Aggregated reader data covering all readers within a specific company demonstrates what clients and prospects actually care about, versus what we hope or assume they care about. A BD manager once told me that she noticed that a large number of readers of the firm's cybersecurity articles came from one company, an existing client that they represented on other matters. She reached out and offered the client team their own private webinar on the latest cybersecurity issues — a perfect touch in a valued relationship.
Those pulling together research packages on clients or prospects in advance of a pitch meeting should also consider reviewing the company’s reading habits. Reader data provides a clear window into what executives in that company care about at any given moment.
Of course, all these companies operate within specific industries and sectors, so marketers can draw insights about industry trends as well.
For example, most people know that financial services readers are interested in blockchain. That's an observation anyone can make without data to prove it. But how many people know that the online publishing world is also greatly interested in blockchain? That industry is investigating this new technology as a way to protect against digital piracy. That's an insight available to any marketer or BD professional in a law firm, based on readership of blockchain content within this industry.
When we at JDSupra first started looking at ways to make broad, aggregated data valuable to our clients, I remember being struck by how many readers within the energy sector were focused on cybersecurity content. It was by far the most well-read topic in the industry, garnering more views that content related to cleantech, renewables, fracking and other subjects with obvious relevance. But no law firm was actually writing about the issue for energy companies; they were writing about retail organizations — data breaches at Walmart and so on. That need in the energy sector was going unmet, and all one had to do was look at the data to find the opportunity.
What are marketing and BD teams not doing with their data that they should be doing?
One question every marketing and BD manager should be asking is: For whom in this firm is this data valuable? I have found that it is likely that that person is not seeing the intel.

□ □ □ □ □

§ **Activities**:
1 – About the reader-data passage:
(a) What did the BD manager offer the client team?
(b) Why is the online publishing world investigating blockchain?
(c) Which topic was the most read among energy-sector readers?
2 – Could you write out the reader-data passage, starting with "What are marketing" and going on through "seeing the intel."?
3 – Can you continue the reader-data passage after its last sentence?

□ □ □ □ □

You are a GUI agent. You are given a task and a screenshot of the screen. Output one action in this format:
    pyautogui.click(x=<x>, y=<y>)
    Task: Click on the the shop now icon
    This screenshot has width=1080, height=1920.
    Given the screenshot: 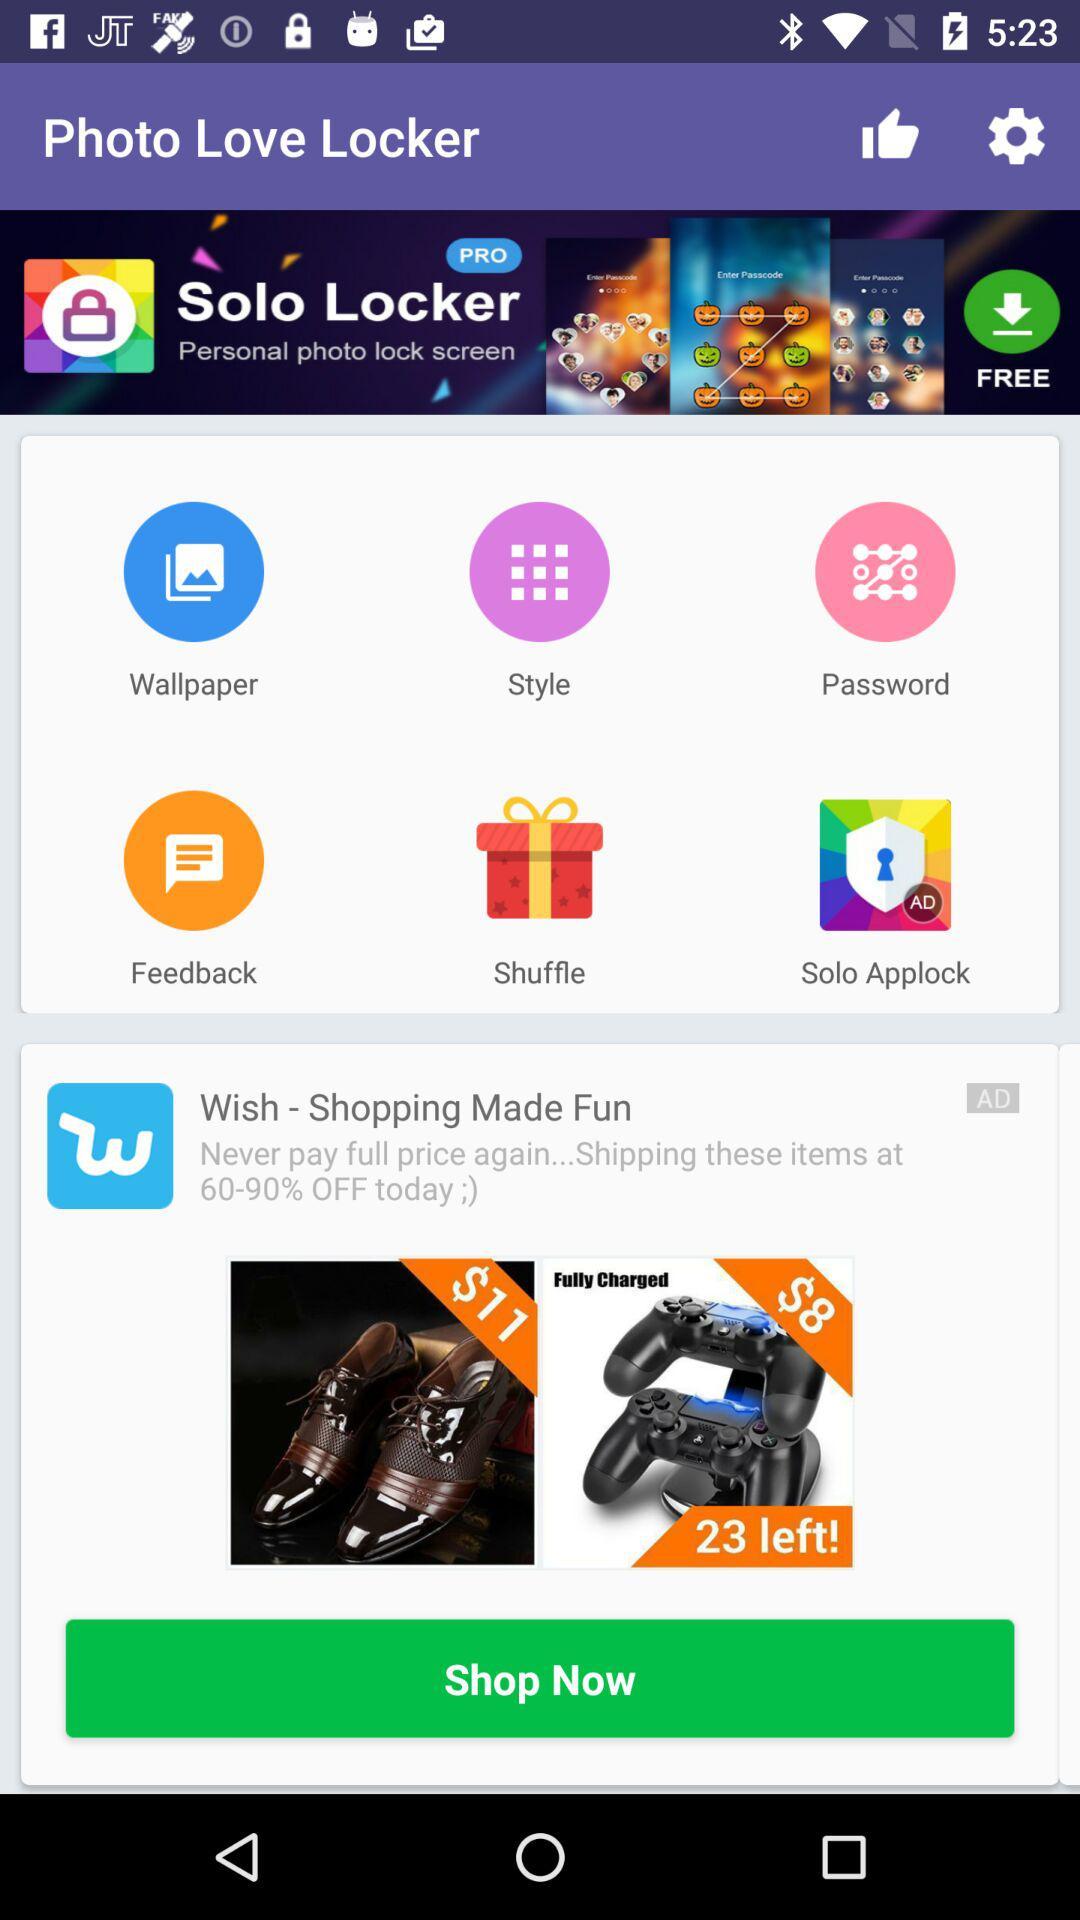 What is the action you would take?
    pyautogui.click(x=540, y=1680)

□ □ □ □ □

§ **Answers given**:
1 –
(a) Their own private webinar on the latest cybersecurity issues.
(b) As a way to protect against digital piracy.
(c) Cybersecurity.

2 –
What are marketing and BD teams not doing with their data that they should be doing?
One question every marketing and BD manager should be asking is: For whom in this firm is this data valuable? I have found that it is likely that that person is not seeing the intel.

3 –
For example, we showed a senior BD director his firm’s data dashboards. It was a mix of rich intel that many people at his firm had seen already, for whom return on investment held different meanings. He saw the reading interests of a hospital group where his team had been trying to secure a meeting. His instant response: “We’ve been approaching them with the wrong practice group. They’re not interested in what we thought they’d be interested in. They care about other issues.”
The successful use of data doesn’t require a big marketing or BD team: By creating intentional processes to ensure the right people see reader data, firms of any size can harness these data’s power.
For example, we work with a mid-sized, regional firm in which, monthly, two people curate their reader data into a 10-slide presentation for the entire marketing and BD team. After the report, the individuals who work directly with attorneys are empowered with fresh insights and lines of inquiry. Attorneys then receive talking points to structure meaningful conversations with clients, ask probing questions and generally do what every client wants: show that they know their business and the sector in which they operate.
Reader data has the power to tell you not just about individuals reading your work, but also clients and prospects within specific companies and the industries you serve. How you act upon that intel is as limitless as your imagination.